Tutorial with Docker Compose

A docker-compose file is created to bundle proton image with Redpanda (as lightweight server with Kafka API), Redpanda Console, and owl-shop as sample live data.

  1. Download the docker-compose.yml and put into a new folder.
  2. Open a terminal and run docker compose up in this folder.
  3. Wait for few minutes to pull all required images and start the containers. Visit http://localhost:8080 to use Redpanda Console to explore the topics and live data.
  4. Use proton-client to run SQL to query such Kafka data: docker exec -it <folder>-proton-1 proton-client You can get the container name via docker ps
  5. Create an external stream to connect to a topic in the Kafka/Redpanda server and run SQL to filter or aggregate data.

Create an external stream

CREATE EXTERNAL STREAM frontend_events(raw string)
SETTINGS type='kafka',
brokers='redpanda:9092',
topic='owlshop-frontend-events'

Explore the data in Kafka

Then you can scan incoming events via

select * from frontend_events

There are about 10 rows in each second. Only one column raw with sample data as following:

{
"version": 0,
"requestedUrl": "http://www.internationalinteractive.name/end-to-end",
"method": "PUT",
"correlationId": "0c7e970a-f65d-429a-9acf-6a136ce0a6ae",
"ipAddress": "186.58.241.7",
"requestDuration": 678,
"response": { "size": 2232, "statusCode": 200 },
"headers": {
"accept": "*/*",
"accept-encoding": "gzip",
"cache-control": "max-age=0",
"origin": "http://www.humanenvisioneer.com/engage/transparent/evolve/target",
"referrer": "http://www.centralharness.org/bandwidth/paradigms/target/whiteboard",
"user-agent": "Opera/10.41 (Macintosh; U; Intel Mac OS X 10_9_8; en-US) Presto/2.10.292 Version/13.00"
}
}

Cancel the query by pressing Ctrl+C.

Get live count

select count() from frontend_events

This query will show latest count every 2 seconds, without rescanning older data. This is a good example of incremental computation in Proton.

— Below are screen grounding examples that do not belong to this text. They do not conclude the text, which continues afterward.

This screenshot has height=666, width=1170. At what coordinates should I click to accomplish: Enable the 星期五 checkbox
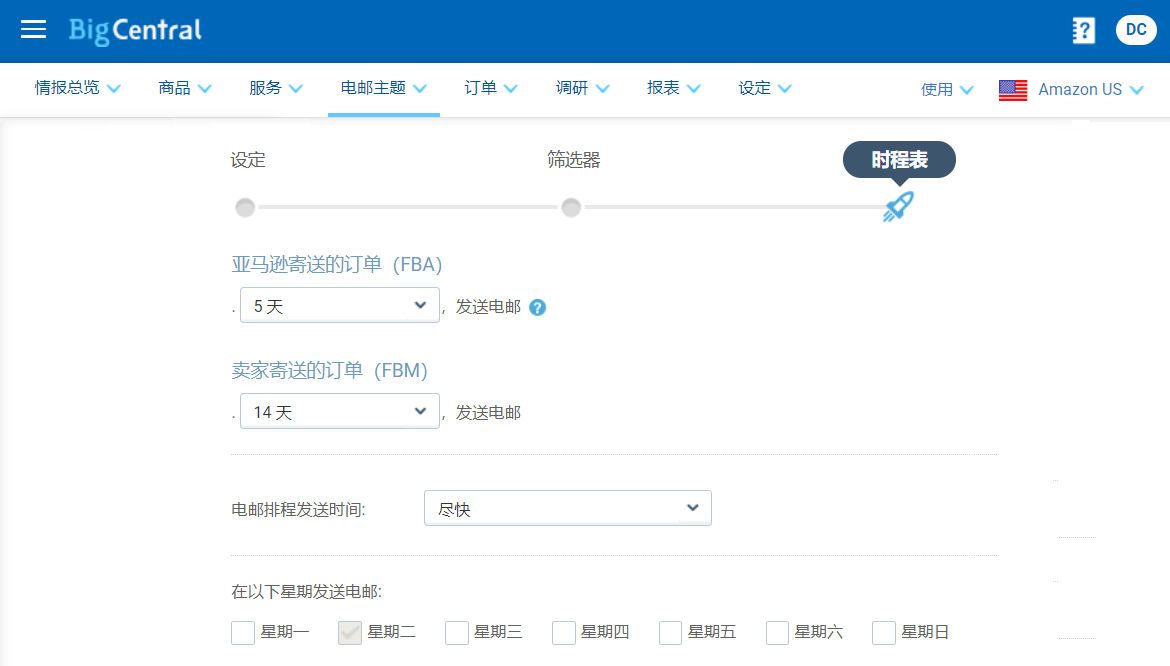[671, 633]
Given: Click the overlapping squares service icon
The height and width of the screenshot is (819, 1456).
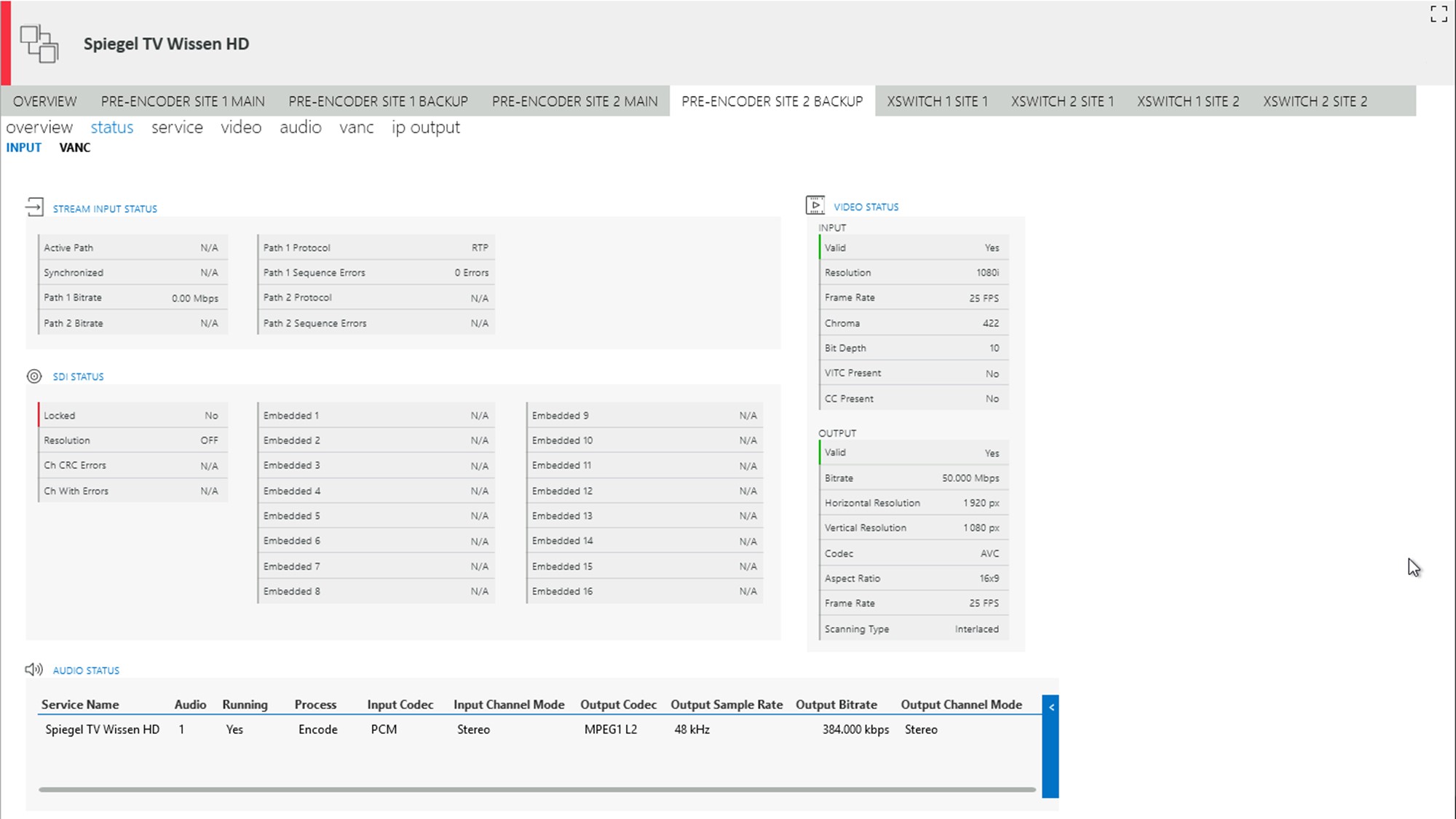Looking at the screenshot, I should [39, 44].
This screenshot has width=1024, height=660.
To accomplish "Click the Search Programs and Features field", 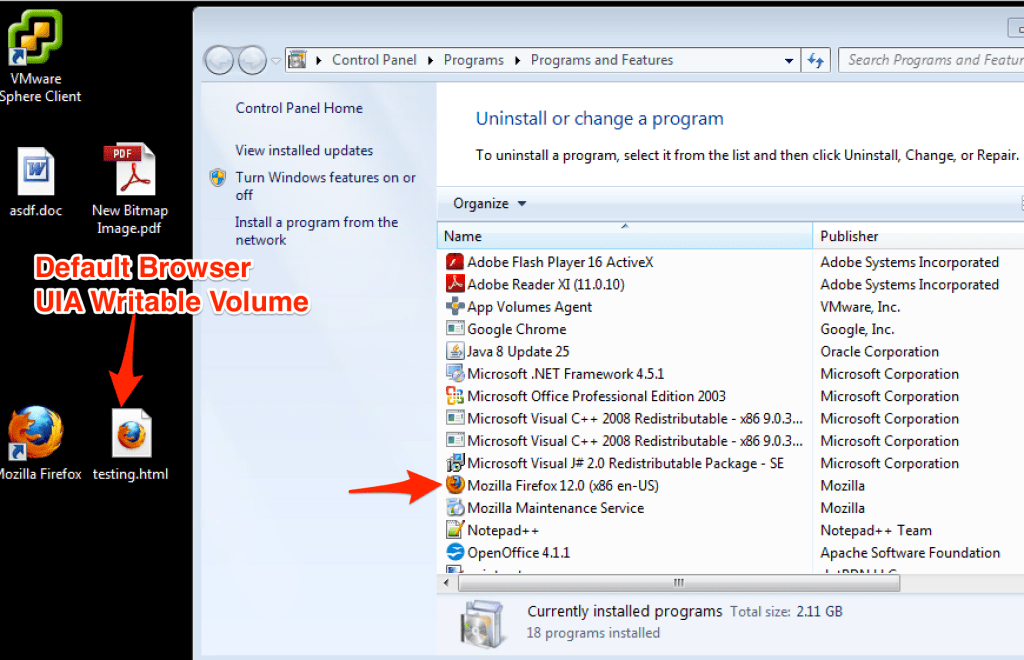I will [x=932, y=60].
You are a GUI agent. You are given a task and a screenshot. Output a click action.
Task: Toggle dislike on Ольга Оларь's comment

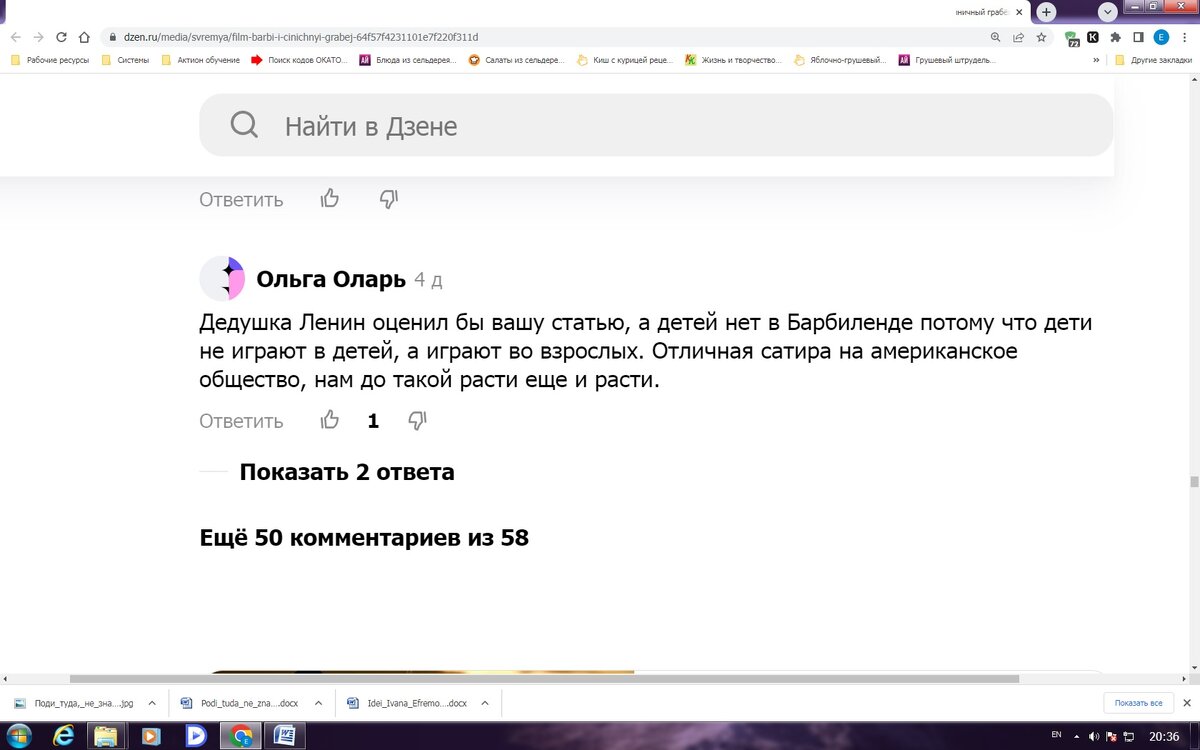tap(417, 420)
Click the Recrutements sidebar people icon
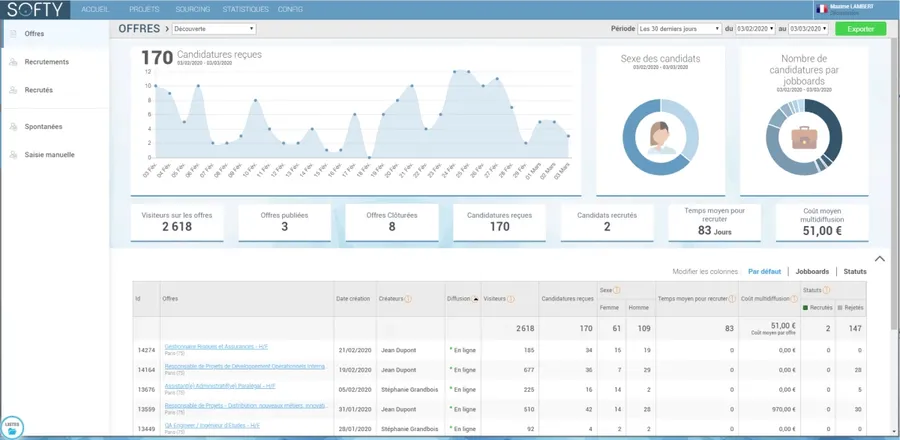The image size is (900, 440). (x=12, y=62)
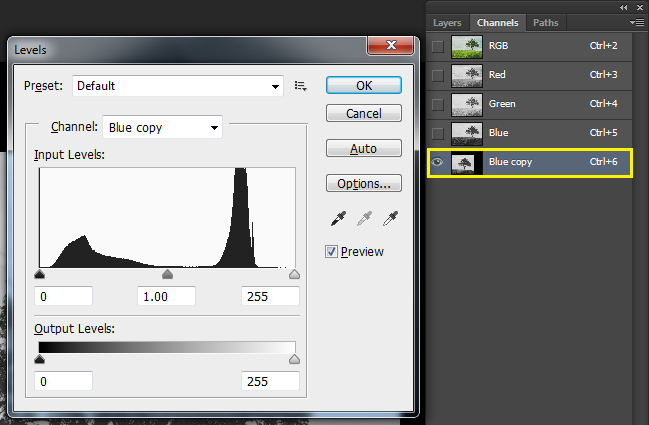
Task: Switch to the Layers tab
Action: [x=446, y=22]
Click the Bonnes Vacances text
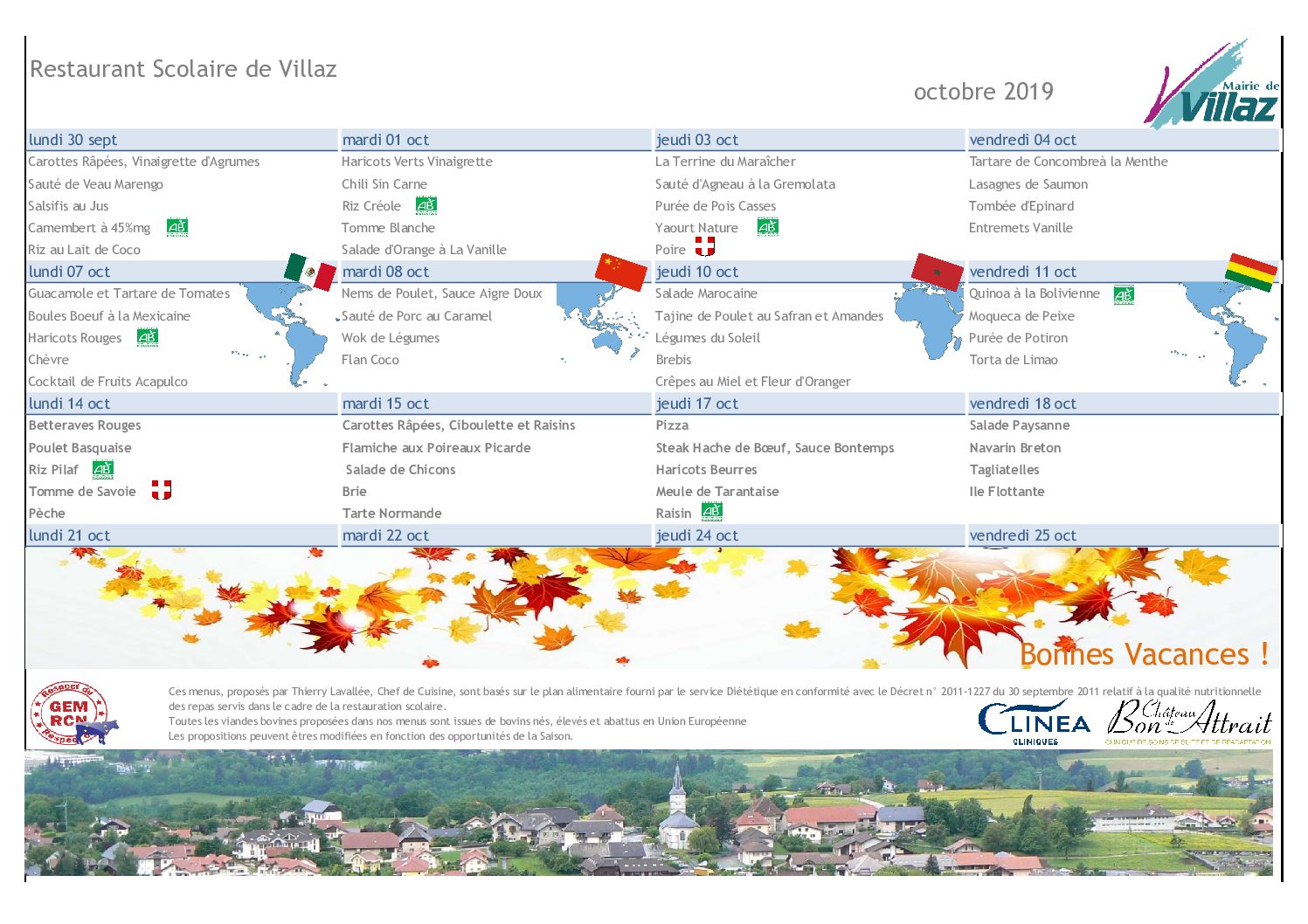Viewport: 1308px width, 924px height. 1145,653
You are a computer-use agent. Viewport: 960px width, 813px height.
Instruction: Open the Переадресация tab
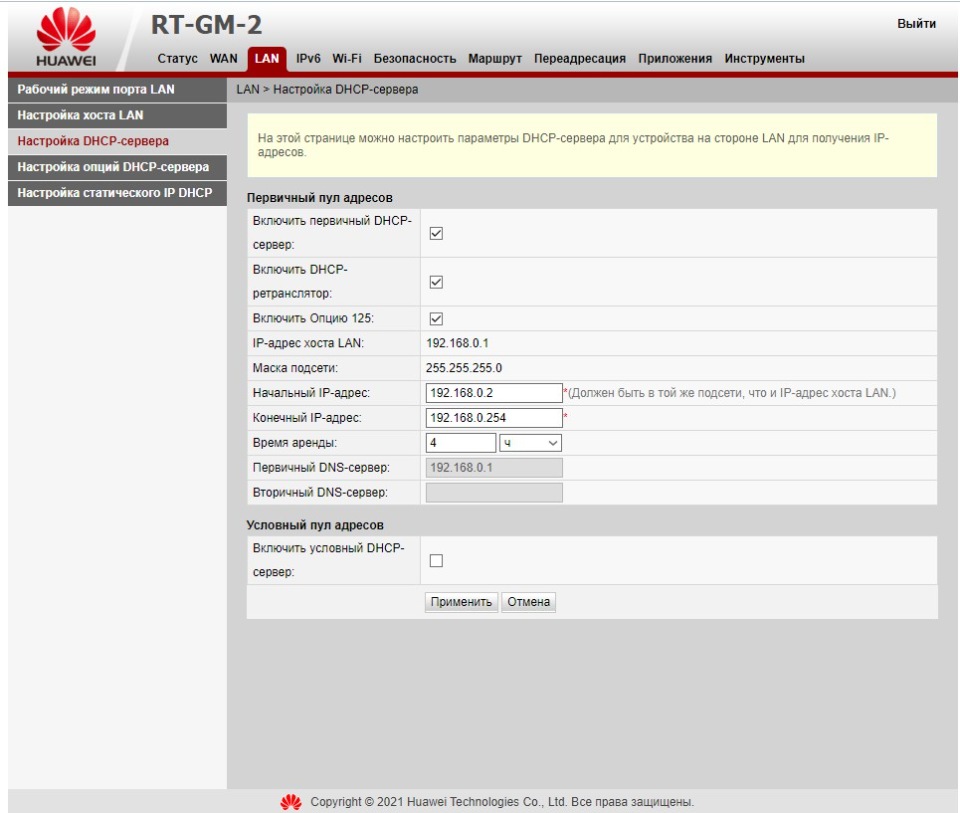580,59
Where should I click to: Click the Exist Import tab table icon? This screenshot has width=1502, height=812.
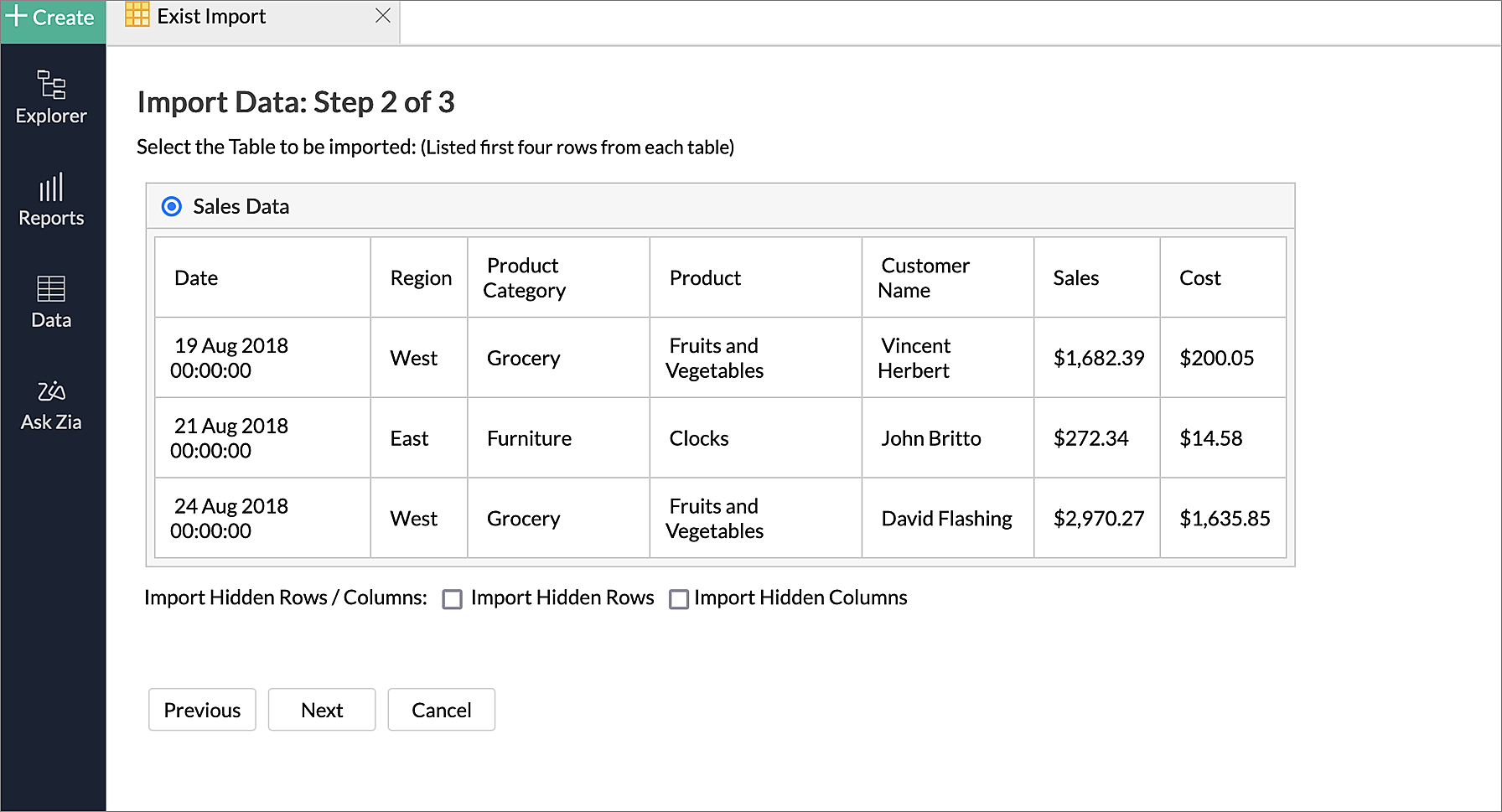[x=137, y=16]
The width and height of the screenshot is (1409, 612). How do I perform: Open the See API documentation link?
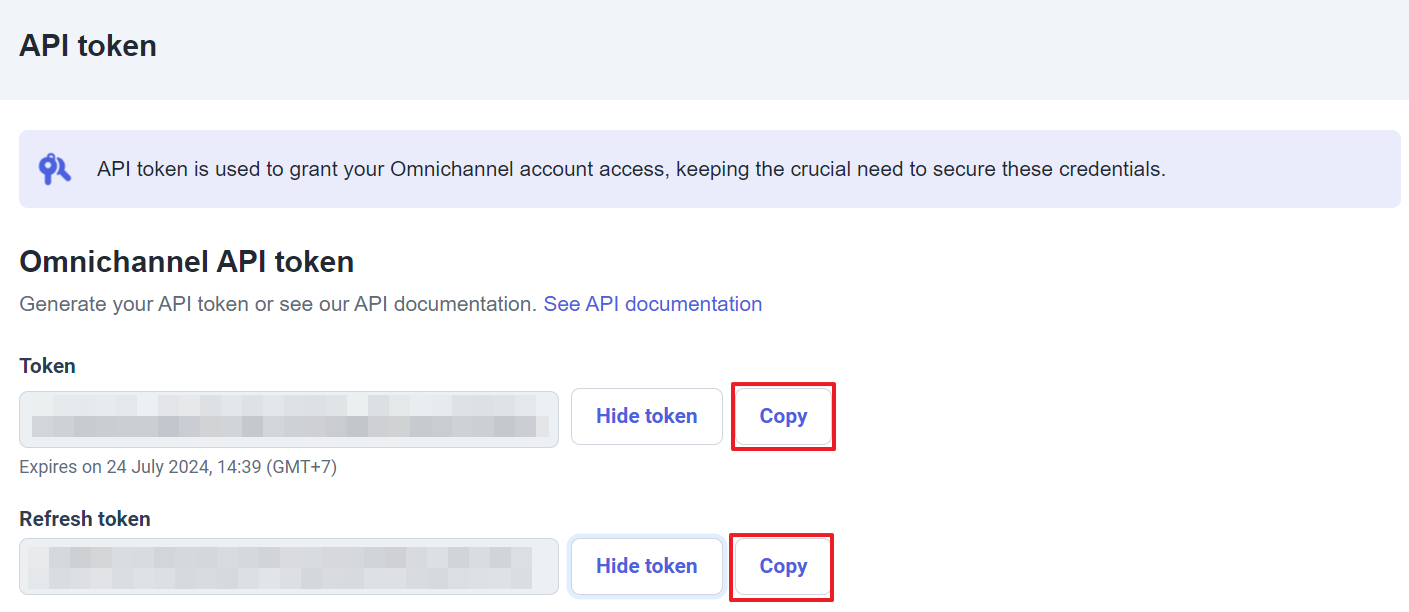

Filter events by JSON attributes

select _tp_time, raw:ipAddress, raw:requestedUrl from frontend_events where raw:method='POST'

Once you start the query, any new event with method value as POST will be selected. raw:key is a shortcut to extract string value from the JSON document. It also supports nested structure, such as raw:headers.accept

Aggregate data every second

select window_start, raw:method, count() from tumble(frontend_events,now(),1s)
group by window_start, raw:method

Every second, it will show the aggregation result for the number of events per HTTP method.

Show a live ASCII bar chart

Combining the interesting bar function from ClickHouse, you can use the following streaming SQL to visualize the top 5 HTTP methods per your clickstream.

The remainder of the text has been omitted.